A few weeks ago I posted on different methods for encrypting IaaS volumes, which tends to be one of the top questions I get about data security in the cloud. Also high on that list is encrypting (or tokenizing) for SaaS and (some) PaaS. I call this the “Salesforce.com Problem”, because more often than not I’m talking to someone on the larger side, specifically about Salesforce.com.

Before I go into options, I need to explain why I’m only talking about some PaaS. PaaS covers a very wide range of technologies – from Database as a Service, to things like Google APIs, to full-on application environments like CloudFoundry and Elastic Beanstalk. For this post I’m mostly restricting myself to SaaS-related PaaS like Force.com. In other words, API interfaces to things you can also run completely via a web interface. I know this is a grey line, and in some future post I’ll go more into detail on encrypting for the rest of PaaS. Just recognize that the core architecture described here works for cases beyond this scope, but some of the issues & details may not apply.

There are only two options for SaaS encryption:

  1. Encrypt it at the SaaS provider.
  2. Encrypt it before you send it.

To review quickly, when analyzing encryption systems we look at the locations of three components: the data, the encryption engine, and key management.

If your SaaS provider handles the encryption on their side, they hold all three components, so this option requires trust in your provider. Yes, there are many subtleties and options that dramatically affect security, but at the core the provider needs the key and the data at some point. The advantage (for you) is simplicity and flexibility.

Records from a collection:
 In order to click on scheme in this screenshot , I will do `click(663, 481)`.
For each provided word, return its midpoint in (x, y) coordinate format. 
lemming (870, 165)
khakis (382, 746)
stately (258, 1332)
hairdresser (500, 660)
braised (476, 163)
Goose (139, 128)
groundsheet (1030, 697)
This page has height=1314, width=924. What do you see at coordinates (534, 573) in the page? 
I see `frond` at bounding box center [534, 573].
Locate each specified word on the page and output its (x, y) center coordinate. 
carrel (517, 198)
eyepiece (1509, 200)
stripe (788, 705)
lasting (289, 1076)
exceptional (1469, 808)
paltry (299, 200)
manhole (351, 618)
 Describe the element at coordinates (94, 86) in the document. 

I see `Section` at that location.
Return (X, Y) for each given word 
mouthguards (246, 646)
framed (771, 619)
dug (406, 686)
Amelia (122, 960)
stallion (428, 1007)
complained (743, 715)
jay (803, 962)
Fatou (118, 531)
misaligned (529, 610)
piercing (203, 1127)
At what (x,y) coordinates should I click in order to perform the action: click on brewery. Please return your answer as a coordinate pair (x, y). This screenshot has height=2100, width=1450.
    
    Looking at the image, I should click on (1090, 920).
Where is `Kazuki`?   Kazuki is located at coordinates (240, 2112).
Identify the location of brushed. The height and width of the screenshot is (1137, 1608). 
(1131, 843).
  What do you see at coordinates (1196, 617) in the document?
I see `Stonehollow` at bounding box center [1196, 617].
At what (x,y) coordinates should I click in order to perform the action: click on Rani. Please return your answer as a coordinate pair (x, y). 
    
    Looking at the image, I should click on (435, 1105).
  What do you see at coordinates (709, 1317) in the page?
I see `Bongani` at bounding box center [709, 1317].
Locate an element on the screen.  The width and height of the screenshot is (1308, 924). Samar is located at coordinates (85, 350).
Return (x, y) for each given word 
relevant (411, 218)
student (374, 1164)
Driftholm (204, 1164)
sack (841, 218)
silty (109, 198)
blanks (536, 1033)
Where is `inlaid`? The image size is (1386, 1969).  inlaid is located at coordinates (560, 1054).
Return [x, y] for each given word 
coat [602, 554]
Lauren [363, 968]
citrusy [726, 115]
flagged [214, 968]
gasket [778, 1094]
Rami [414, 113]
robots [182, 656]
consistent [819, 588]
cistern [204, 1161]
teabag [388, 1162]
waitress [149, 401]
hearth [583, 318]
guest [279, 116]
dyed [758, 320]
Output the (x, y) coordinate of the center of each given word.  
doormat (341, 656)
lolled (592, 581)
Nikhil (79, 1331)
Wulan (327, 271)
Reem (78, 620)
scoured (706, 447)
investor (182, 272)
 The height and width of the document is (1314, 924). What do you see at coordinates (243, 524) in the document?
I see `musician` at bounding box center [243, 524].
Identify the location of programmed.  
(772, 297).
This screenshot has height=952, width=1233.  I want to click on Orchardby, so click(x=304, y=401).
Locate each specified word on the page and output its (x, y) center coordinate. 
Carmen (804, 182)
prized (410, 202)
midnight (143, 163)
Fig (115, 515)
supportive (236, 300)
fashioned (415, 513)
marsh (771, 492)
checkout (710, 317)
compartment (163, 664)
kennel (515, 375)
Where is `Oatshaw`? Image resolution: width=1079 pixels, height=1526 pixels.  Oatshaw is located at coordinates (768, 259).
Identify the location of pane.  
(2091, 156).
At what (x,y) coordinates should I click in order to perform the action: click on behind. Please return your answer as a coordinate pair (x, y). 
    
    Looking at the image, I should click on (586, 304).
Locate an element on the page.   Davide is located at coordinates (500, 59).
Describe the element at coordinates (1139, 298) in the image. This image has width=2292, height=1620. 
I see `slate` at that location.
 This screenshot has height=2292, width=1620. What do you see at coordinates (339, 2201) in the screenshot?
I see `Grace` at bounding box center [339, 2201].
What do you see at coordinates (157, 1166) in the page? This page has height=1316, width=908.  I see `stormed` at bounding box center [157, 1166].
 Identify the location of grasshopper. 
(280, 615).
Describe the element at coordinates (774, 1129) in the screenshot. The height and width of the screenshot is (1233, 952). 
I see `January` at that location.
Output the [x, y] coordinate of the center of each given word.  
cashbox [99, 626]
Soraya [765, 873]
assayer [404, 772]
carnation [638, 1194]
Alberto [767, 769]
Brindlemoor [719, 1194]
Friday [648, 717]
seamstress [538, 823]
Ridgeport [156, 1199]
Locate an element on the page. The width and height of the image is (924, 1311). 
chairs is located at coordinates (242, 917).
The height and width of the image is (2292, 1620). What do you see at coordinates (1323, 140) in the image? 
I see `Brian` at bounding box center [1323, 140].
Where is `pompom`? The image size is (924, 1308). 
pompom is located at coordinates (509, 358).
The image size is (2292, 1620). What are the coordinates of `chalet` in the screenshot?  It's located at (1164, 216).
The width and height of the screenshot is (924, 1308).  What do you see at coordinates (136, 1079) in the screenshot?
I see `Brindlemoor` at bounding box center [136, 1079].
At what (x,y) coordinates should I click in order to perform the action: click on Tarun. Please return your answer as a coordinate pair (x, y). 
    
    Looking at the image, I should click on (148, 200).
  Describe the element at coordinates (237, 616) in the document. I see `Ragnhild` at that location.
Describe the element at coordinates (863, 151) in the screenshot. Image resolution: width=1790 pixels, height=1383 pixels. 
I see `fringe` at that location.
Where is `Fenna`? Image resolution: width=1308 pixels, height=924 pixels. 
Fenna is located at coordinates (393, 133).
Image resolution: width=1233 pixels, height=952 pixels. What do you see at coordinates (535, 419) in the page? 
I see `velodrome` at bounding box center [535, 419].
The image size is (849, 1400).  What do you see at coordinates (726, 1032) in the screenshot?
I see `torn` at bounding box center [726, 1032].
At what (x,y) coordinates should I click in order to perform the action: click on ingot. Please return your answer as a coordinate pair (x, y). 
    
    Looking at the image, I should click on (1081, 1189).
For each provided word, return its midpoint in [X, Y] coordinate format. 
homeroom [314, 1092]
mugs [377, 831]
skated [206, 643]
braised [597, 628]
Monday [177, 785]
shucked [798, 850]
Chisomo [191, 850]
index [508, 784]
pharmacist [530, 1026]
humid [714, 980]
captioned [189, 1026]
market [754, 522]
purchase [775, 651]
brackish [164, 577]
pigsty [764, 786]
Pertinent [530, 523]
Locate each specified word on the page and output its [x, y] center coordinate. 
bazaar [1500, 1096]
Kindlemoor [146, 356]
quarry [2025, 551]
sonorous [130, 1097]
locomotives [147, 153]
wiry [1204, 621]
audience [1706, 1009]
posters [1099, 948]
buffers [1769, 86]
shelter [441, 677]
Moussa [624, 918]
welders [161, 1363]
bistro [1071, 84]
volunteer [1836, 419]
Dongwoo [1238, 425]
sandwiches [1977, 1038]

— EXERCISE GOAL —
Write the next part of the post on SaaS encryption, picking up after its last sentence. The data is not needed for this.

— RESULT OF THIS EXERCISE —
But if you don’t trust your SaaS provider, you’ll need to encrypt on your side… which means increased cost and complexity.

If you encrypt it before you send it, there are two options:

  1. Encrypt in a client application before uploading the data.
  2. Proxy connections and encrypt at the proxy.

The first option is common for things like backup applications, but as I mentioned that’s more PaaS – the part we aren’t talking about here. Espcially because the vast majority of the apps I am talking about today are web-based.

So most organizations I know which are looking to do this are evaluating proxy-based solutions such as CipherCloud, PerspecSys (maybe – their website sucks and doesn’t mention how they work), and Navajo Systems.

These are application-aware web proxies that intercept browser calls to the SaaS provider and replace sensitive data with encrypted or tokenized values. Instead of connecting directly to the SaaS provider, users go through the proxy. You configure it to encrypt or tokenize sensitive data, although instead of defining every field on every form you should be able to say “account number” and have the product automagically replace it everywhere.

In some future post I’ll delve into this architecture in more depth, but there are three main challenges to this approach:

  1. The product needs to stay totally up to date with any changes with the SaaS provider UI/application. When you are intercepting and rewriting HTML fields on the fly, you really need to know exactly where they are.
  2. Users need to connect back through your enterprise, or a trusted web-based host (e.g., running the proxy at Rackspace). For your internal network, this means you’re back to running VPNs. If you host on the outside, you have another party to trust but can handle it with bookmarks or such. If you use a cloud-based web proxy for URL filtering and content security, you might be able to map it up there.
  3. You might break application functionality/usefulness. This requires a lot of translation, which affects SaaS features that rely on the protected data. This becomes more of an issue as you protect more fields and data types – the more you obfuscate, the less your SaaS app can process. (It can still process the un-tokenized data).

Because of these challenges I tend to regard this proxy approach as a band-aid for SaaS. It’s definitely not ideal, and a heck of a lot of work for the vendor to keep up and running. I believe it makes more sense for PaaS, where you rely more on APIs than HTML interfaces.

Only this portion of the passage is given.